A peak where the “largest” element(s) occurs more than once is called a “plateau”. The location of a plateau is defined as the first largest element; this definition allows appending data without altering the location of an existing peak.

I’m using Julia in this post (since I’m describing the algorithm/code from my Peaks.jl package), but the concepts should transfer to any language that allows explicit use of SIMD. We’ll use this signal to work out examples:

An example signal containing a normal peak, a “false” plateau, and a true plateau

Visually, we can recognize a normal peak at index 2. Next, there is a “false” plateau at index 4, where the signal rises, plateaus, but ultimately rises again (i.e. doesn’t meet the definition for a plateau peak). Finally, there is a true plateau at index 6.

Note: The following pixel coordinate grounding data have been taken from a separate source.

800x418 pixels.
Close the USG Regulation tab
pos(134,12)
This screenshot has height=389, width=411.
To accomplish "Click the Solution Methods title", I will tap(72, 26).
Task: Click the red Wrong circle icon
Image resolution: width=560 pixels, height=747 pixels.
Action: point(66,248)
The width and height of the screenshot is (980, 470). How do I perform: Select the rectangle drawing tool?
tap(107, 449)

Based on the definition of a peak, we need 3 comparisons for each element. The first part of the function/SIMD loop will need to set up, load the data, and perform the SIMD comparisons; like this:

1offset₋₁ = VecRange{8}(-1)
offset   = VecRange{8}( 0)
offset₊₁ = VecRange{8}(+1)

for i in firstindex(x)+1:8:lastindex(x)-1
2  xᵢ₋₁ = x[i + offset₋₁]
  xᵢ   = x[i + offset]
  xᵢ₊₁ = x[i + offset₊₁]

3  rise = bitmask(xᵢ₋₁  < xᵢ)
  fall = bitmask(xᵢ₊₁  < xᵢ)
  flat = bitmask(xᵢ₊₁ == xᵢ)

  # peak identification happens here
end
1
Define SIMD ranges to use as offsets when loading signal elements into SIMD registers.6 These are SIMD specific equivalents of normal ranges (e.g. VecRange{8}(-1) is functionally equivalent to -1:6).
2
Load (8) signal elements from a range of indices into special SIMD vector registers (e.g. during the first loop, xᵢ₋₁ will load elements 1:8 from x, xᵢ₋₁ == x[2 .+ -1:6]).7
3
The comparisons produce SIMD vectors holding 8 Bools, each of which holds the result (true or false) of a single comparison. The bitmask function converts each Bool in the vector into a single bit 1 or 0 in a byte (or a larger/wider bitset—a set of bits). Since many CPUs have native hardware support for 64- or 32-bit values, we can later process many more elements/peaks at a time using bitwise and other basic math operators.

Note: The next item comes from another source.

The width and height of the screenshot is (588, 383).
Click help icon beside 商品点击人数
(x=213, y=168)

Bitwise operators are functions (compiled to single CPU instructions) that are focused on manipulating the bits in a value/bitset; most bitwise operators apply logical operations to every bit in a bitset at once. There are bitwise operators for all common logic operations: AND (operator symbol is &), OR (|), NOT (~), etc. Some other operators include left (<<) and right (>>) shifts, which add a number of 0 bit(s) before the least-significant bit (LSB) or after the most-significant bit (MSB), and drop the extra bit(s), e.g. 0b00010101 >> 1 shifts 0b00010101 right by one bit, resulting in 0b00001010.

Bitwise operations normally affect every bit the same way, but sometimes this is undesirable. A common technique is the use of “bitmasks” to control which bit(s) in a set should or shouldn’t be changed by the code. The only difference between a bitmask and a bitset is purpose/intent.

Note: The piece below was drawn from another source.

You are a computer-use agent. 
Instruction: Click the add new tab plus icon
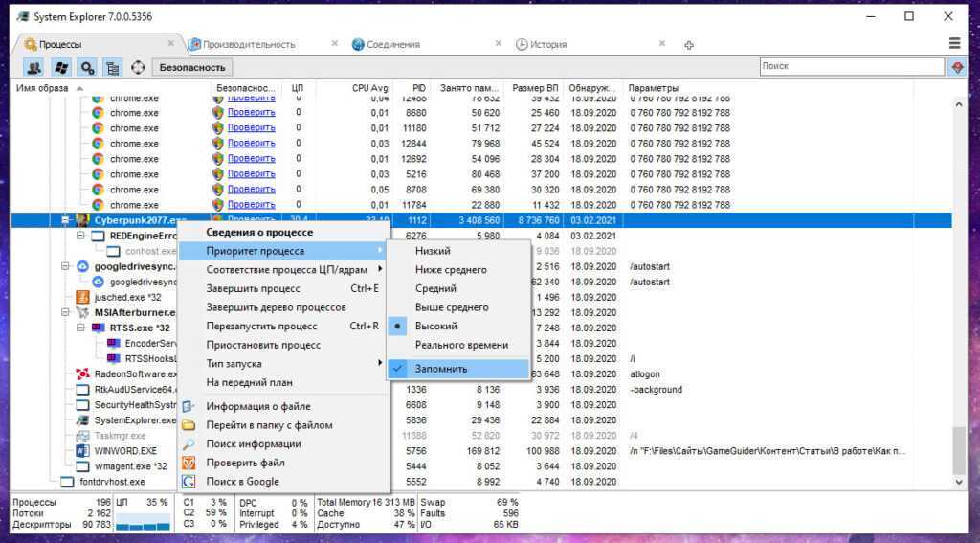pyautogui.click(x=688, y=45)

Using the above code on our example signal produces the following bitsets for the three comparisons:

# results shown as a bitstrings
julia> rise = bitmask(xᵢ₋₁ < xᵢ)
0b00010101

julia> fall = bitmask(xᵢ₊₁ < xᵢ)
0b10000001

julia> flat = bitmask(xᵢ₊₁ == xᵢ)
0b01110100

Bit ordering in bitsets follows index ordering, such that the least-significant bit (LSB) in a bitset corresponds to the lowest index in that slice of data. Bitstrings are printed most-significant bit (MSB) to LSB, from left-to-right, so the LSB is the rightmost digit.

We know from looking at the signal plot that there are peaks at indices 2 and 6, which means that by the end of our SIMD loop, we should have a bitset with set (1/true) bits at 1 and 5, 0b00010001.8 Study the three bitsets, and you might notice that different approaches are needed to identifying peaks and plateaus.

For normal peaks, every given bit position in rise and fall corresponds to a matched scalar comparison, xᵢ₋₁ < xᵢ and xᵢ₊₁ < xᵢ, for a given i. Normal peaks must have the same set bits in rise AND fall to indicate a peak (i.e. the previous and next elements are less than the current element). Using a bitwise & will produce set bits only if both bits in the pair are set (1/true). So, the simple equation rise & fall will keep only those matched bits, and all other bits will be cleared; for our signal, bit 1 is the only set bit in both rise and fall, resulting in 0b00000001. One peak identified, one peak to go.

Unfortunately, identifying plateaus is trickier. After the normal peaks are identified with rise & fall, fall can be right shifted to align the signal dips with the ends of plateaus. But the set bits in rise and fall for the beginning and end of plateaus will still not be aligned (because the flat part of a plateau might run for multiple elements), so a simple combination like rise & flat & fall won’t work: the same bits might be set in rise and flat, but the set bit in fall could be later.

Every plateau will have a bit run (one or more consecutively set bits, if the plateau has multiple equal values) where the run’s LSB is set in rise and the run’s MSB is set in fall. Multiple plateaus might be present in a flat bitset, and the LSB of each bit run is that peak’s location (bit 5 in our example flat).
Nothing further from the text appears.